Semiconductor industry insiders believe that, for example, in SSD applications, if semiconductor manufacturers can drive to 18-inch wafers and produce NAND Flash chips with process technology below 10 nanometers, the SSD cost structure can be greatly reduced, and even traditional hard drives can be largely replaced, making SSD production extremely cost-effective. Therefore, Samsung will be the semiconductor manufacturer that is most active in promoting the 18-inch wafer generation.

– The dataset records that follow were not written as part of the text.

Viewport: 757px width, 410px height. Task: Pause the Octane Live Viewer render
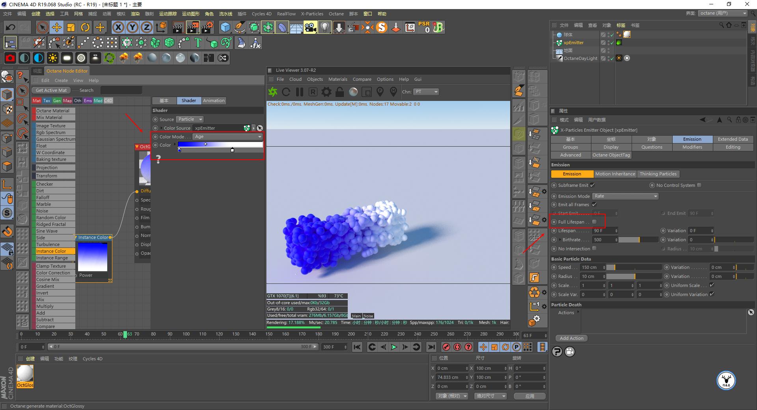pos(299,92)
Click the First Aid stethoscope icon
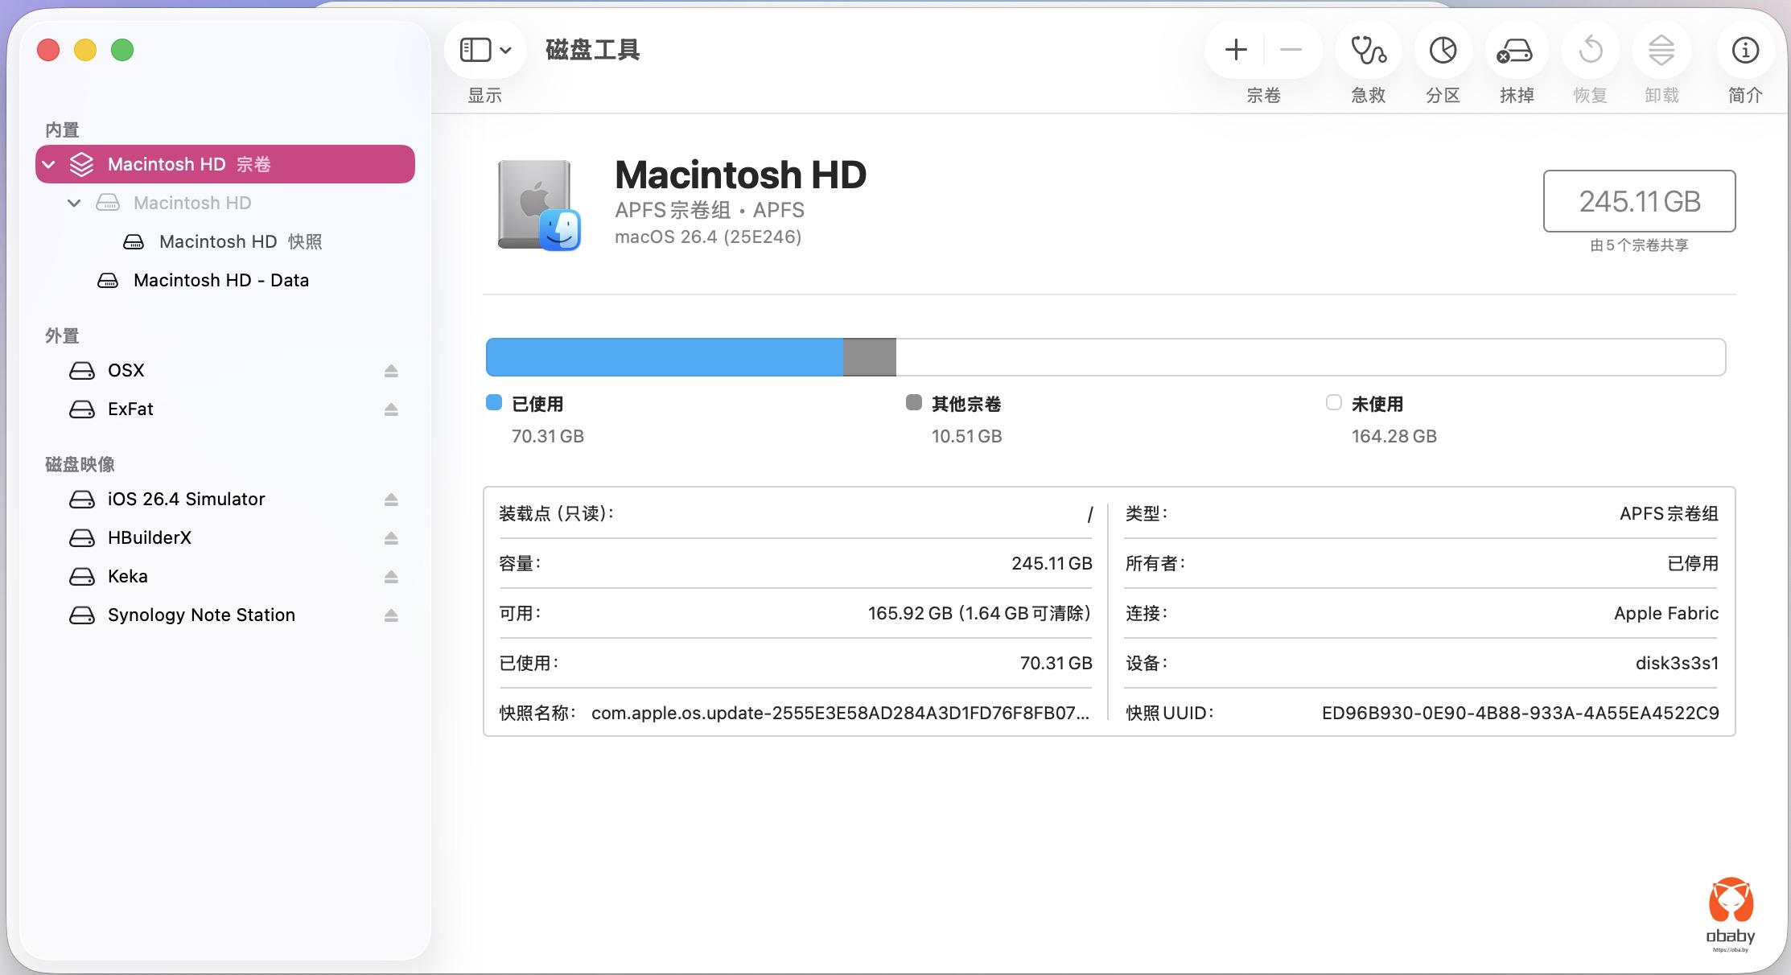The width and height of the screenshot is (1791, 975). [x=1368, y=51]
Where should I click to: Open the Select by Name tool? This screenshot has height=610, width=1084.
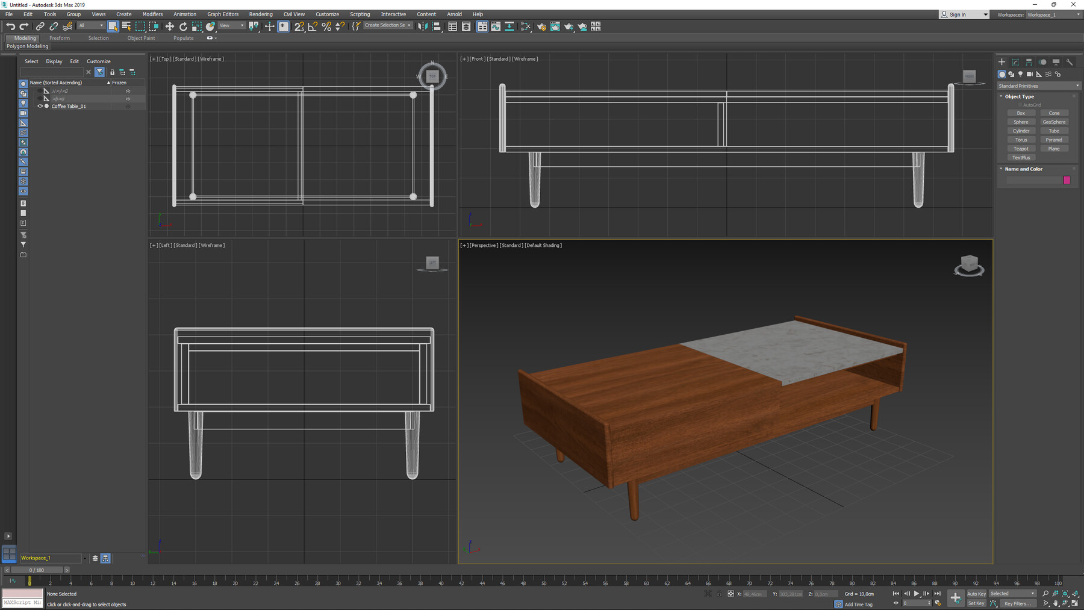pyautogui.click(x=126, y=26)
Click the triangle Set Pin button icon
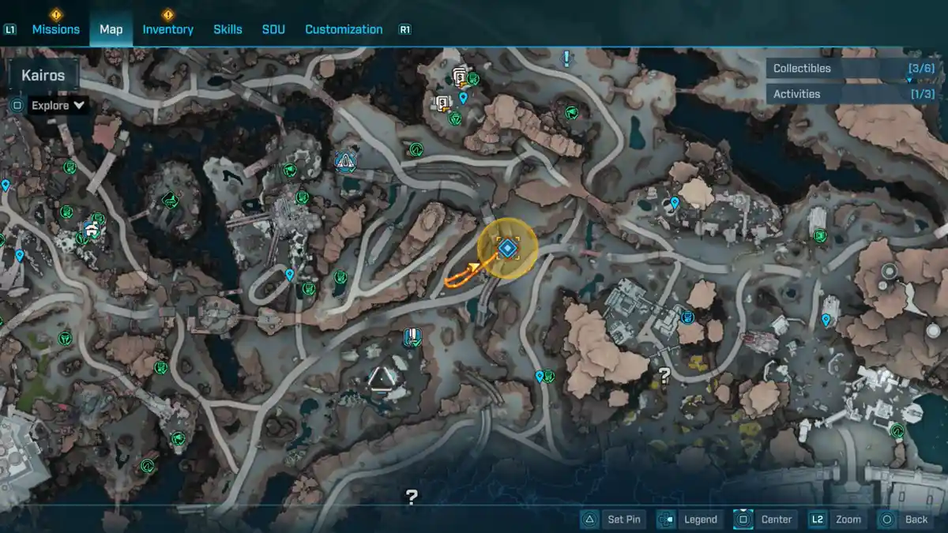Image resolution: width=948 pixels, height=533 pixels. (589, 519)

After TSMC successfully seized market share in 28- and 20-nanometer processes, it has already completed blueprints for 16-, 10-, and 7-nanometer processes. Semiconductor industry insiders revealed that TSMC is also planning to develop 18-inch wafers, but will plan them more cautiously. Currently, the 10-nanometer process pilot line has not yet used extreme ultraviolet (EUV) equipment, and it is expected that multiple exposure lithography equipment will still be used for process miniaturization.

The industry expects that the 18-inch wafer generation will not arrive until at least 2018, and some semiconductor manufacturers even say it will be in 2020. Due to the high technical barriers, whether it can be adopted by TSMC, Intel and Samsung is a question. As for whether the huge R&D costs invested by equipment manufacturers can be recovered, it will also be a big problem.

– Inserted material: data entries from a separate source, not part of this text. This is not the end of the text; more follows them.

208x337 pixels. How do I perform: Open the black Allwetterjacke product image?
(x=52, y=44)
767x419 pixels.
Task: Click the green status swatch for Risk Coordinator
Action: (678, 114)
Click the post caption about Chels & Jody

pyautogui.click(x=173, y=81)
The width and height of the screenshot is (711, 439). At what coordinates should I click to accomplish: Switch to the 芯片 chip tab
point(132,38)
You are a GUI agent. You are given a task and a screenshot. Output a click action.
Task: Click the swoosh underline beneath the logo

Semiconductor industry insiders pointed out that semiconductor factories can reduce production costs through process miniaturization or increasing wafer size. Since process miniaturization has reached a bottleneck, especially below 10 nanometers, the difficulty has increased greatly. At present, it seems that the only way to expand output and thus reduce costs is to increase wafer size. Although the area of ​​​​wafers can be increased by 1.25 times from 12 inches to 18 inches, the investment in research and development and factory construction costs have soared. It is estimated that a 12-inch factory costs about US$2.5 billion, but an 18-inch factory starts at US$10 billion, which makes manufacturers hesitate.

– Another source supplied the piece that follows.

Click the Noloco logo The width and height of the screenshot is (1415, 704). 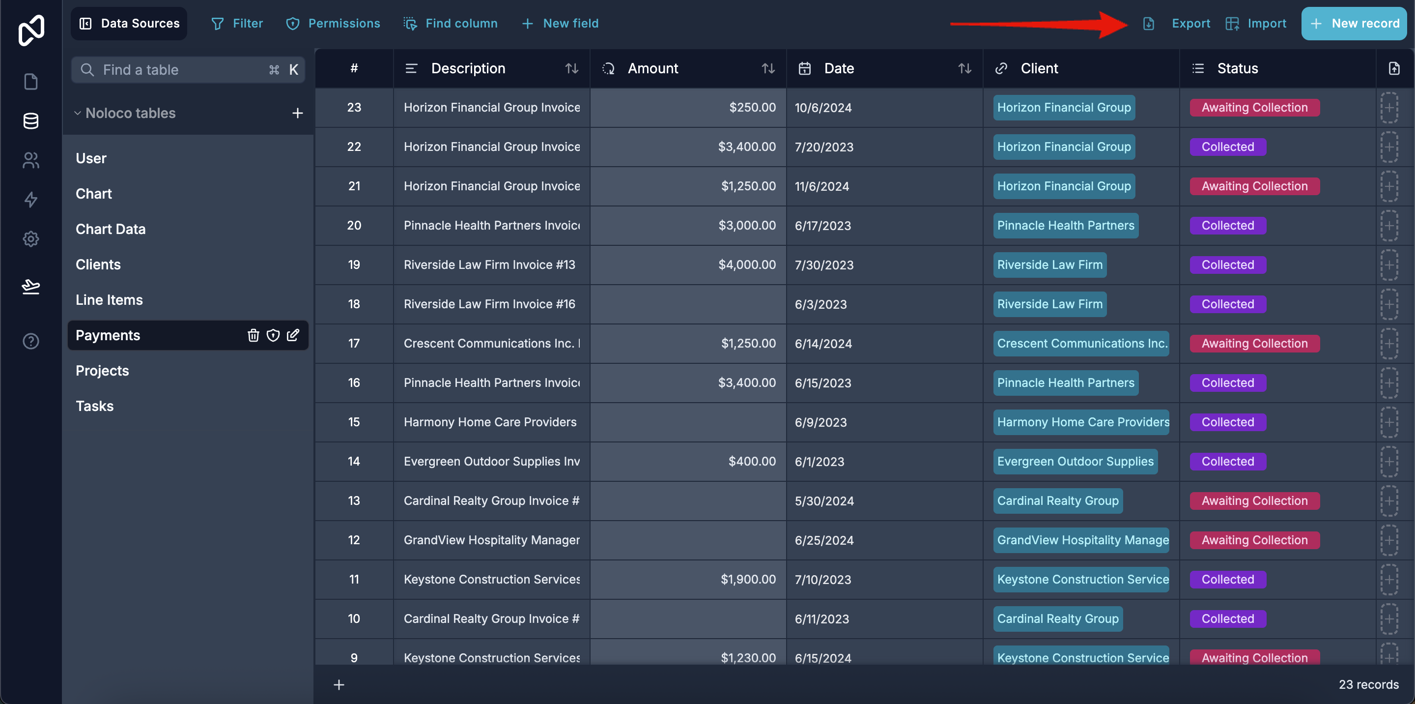click(31, 30)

360°: Global 450 Consortium

The global 18-inch wafer (450mm) development is mainly led by the Global 450 Consortium (G450C), an organization established in 2011 by the world's five largest semiconductor manufacturers TSMC, Intel, Samsung Electronics, IBM and Global Foundries.

The purpose of G450C is to coordinate the different opinions of semiconductor factories and equipment manufacturers on the development of 18-inch wafer generation technology. The high technical barriers of 18-inch wafers are a major problem, but in the future, the excessive concentration of semiconductor customers will lead to high development costs for equipment manufacturers, but they may not be able to get enough returns, which is a more serious problem because it will lead to doubts about investment by equipment manufacturers, and thus delay the semiconductor industry's entry into the 18-inch wafer generation. In order to allow semiconductor factories and equipment manufacturers to work more closely together, G450C was established.

In addition to forming industrial organizations, some semiconductor manufacturers have also made strategic investments in equipment manufacturers in order to accelerate the pace of equipment research and development. For example, Intel announced an investment of US$4.1 billion to acquire a stake in ASML, the most critical lithography equipment manufacturer. The first phase of research and development will focus on 450mm lithography technology, with an investment of US$680 million over five years, plus an investment of approximately US$2.1 billion in common stock to acquire a 10% stake. The second phase will be the development of EUV lithography technology, which will also be divided into five years, with an investment of approximately US$1.02 billion in technology research and development, and an additional investment of US$1 billion to acquire a 5% stake.

TSMC and Samsung Electronics also have similar strategic investments in ASML.